_Problem requirements_. Copy every line in the listing that contains "Given".

** Opening Material provided block **

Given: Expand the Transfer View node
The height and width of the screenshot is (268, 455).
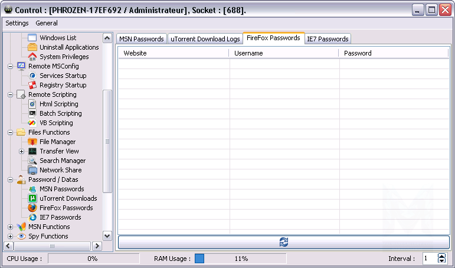Looking at the screenshot, I should pos(21,151).
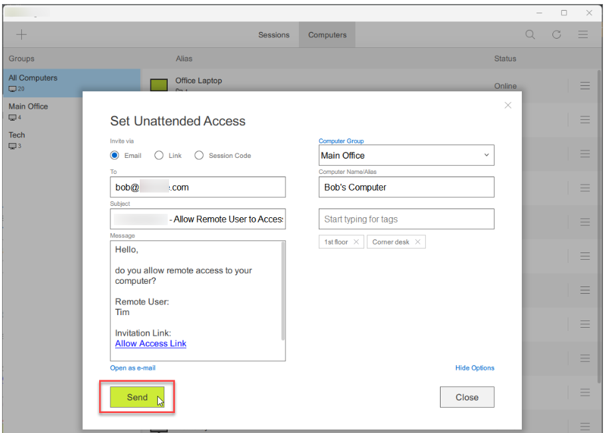Remove the "1st floor" tag
Viewport: 605px width, 433px height.
[356, 242]
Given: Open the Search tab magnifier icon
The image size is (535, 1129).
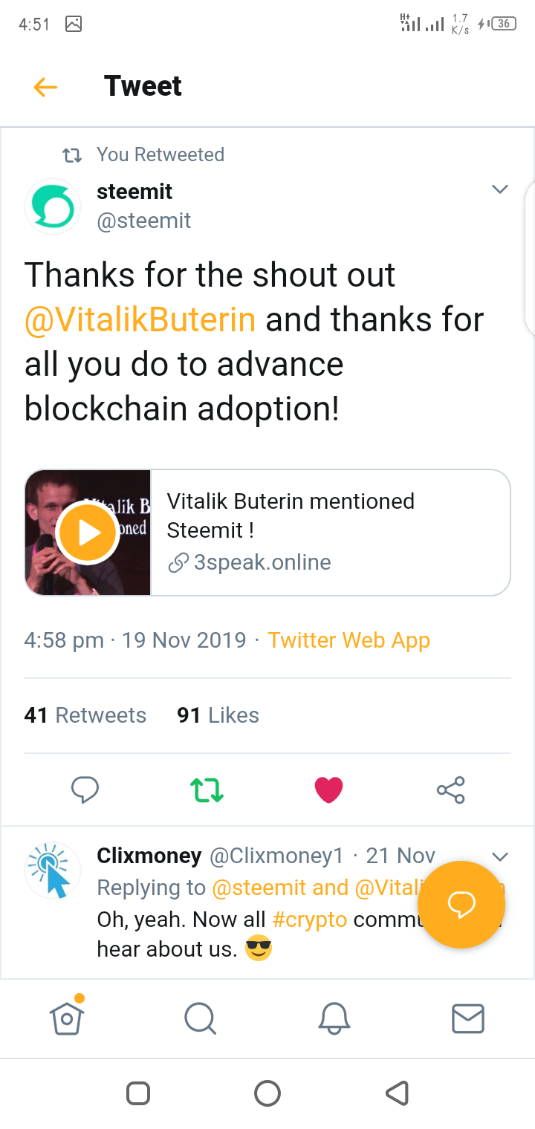Looking at the screenshot, I should tap(200, 1018).
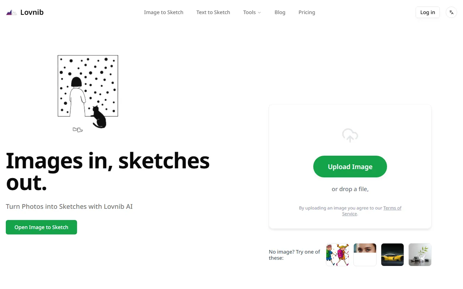Open the language translation icon
This screenshot has width=463, height=289.
[x=451, y=12]
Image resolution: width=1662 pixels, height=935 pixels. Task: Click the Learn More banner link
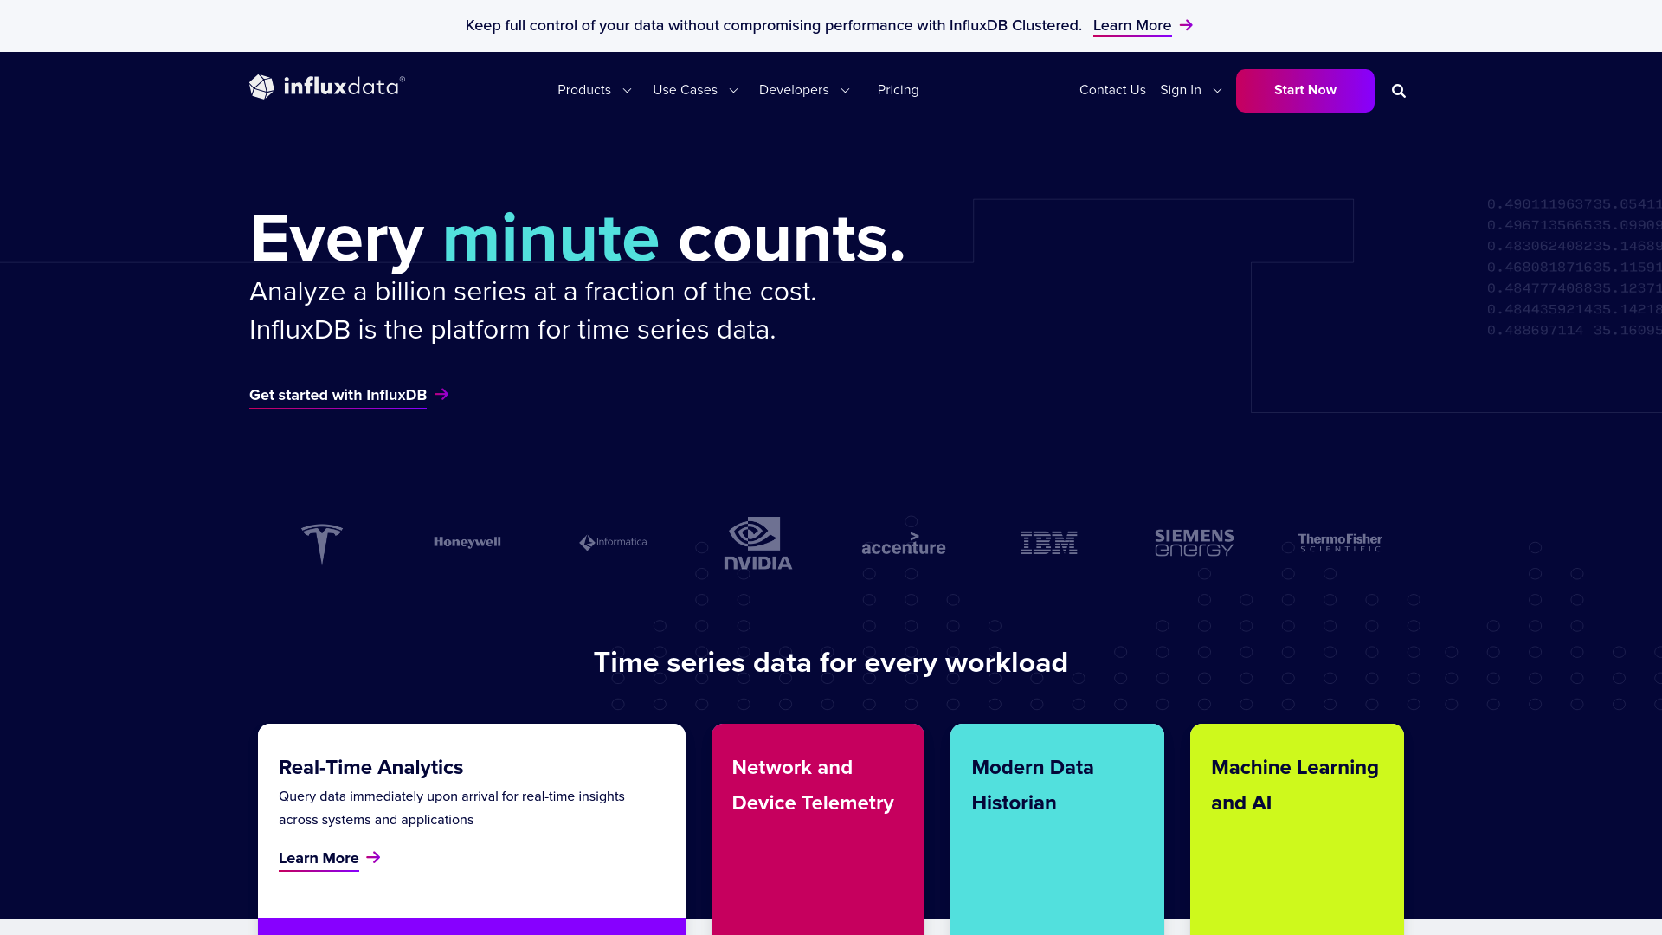point(1131,25)
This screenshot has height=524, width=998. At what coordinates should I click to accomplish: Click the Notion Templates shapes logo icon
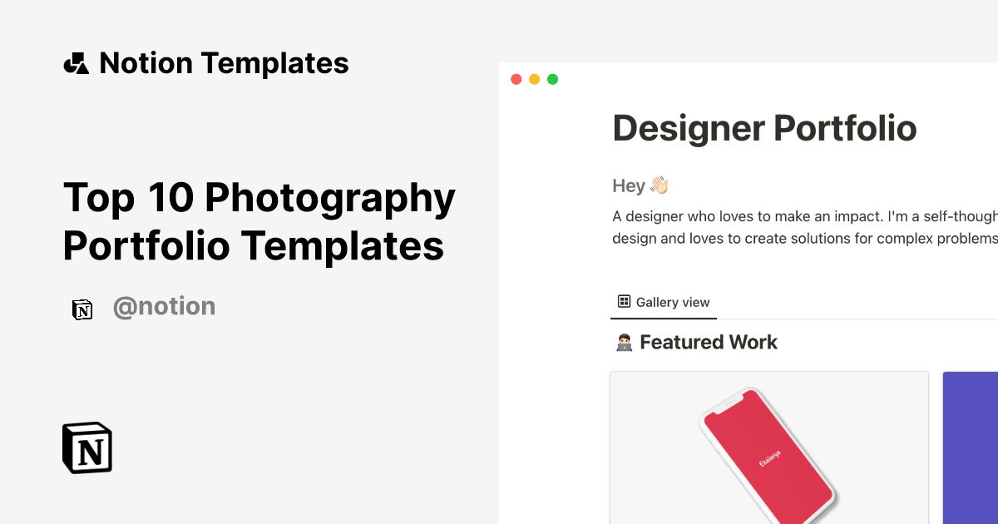76,63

** Closing Material provided block **

_Solved exercise_.
Given: Expand the Transfer View node
Given: Open the Search tab magnifier icon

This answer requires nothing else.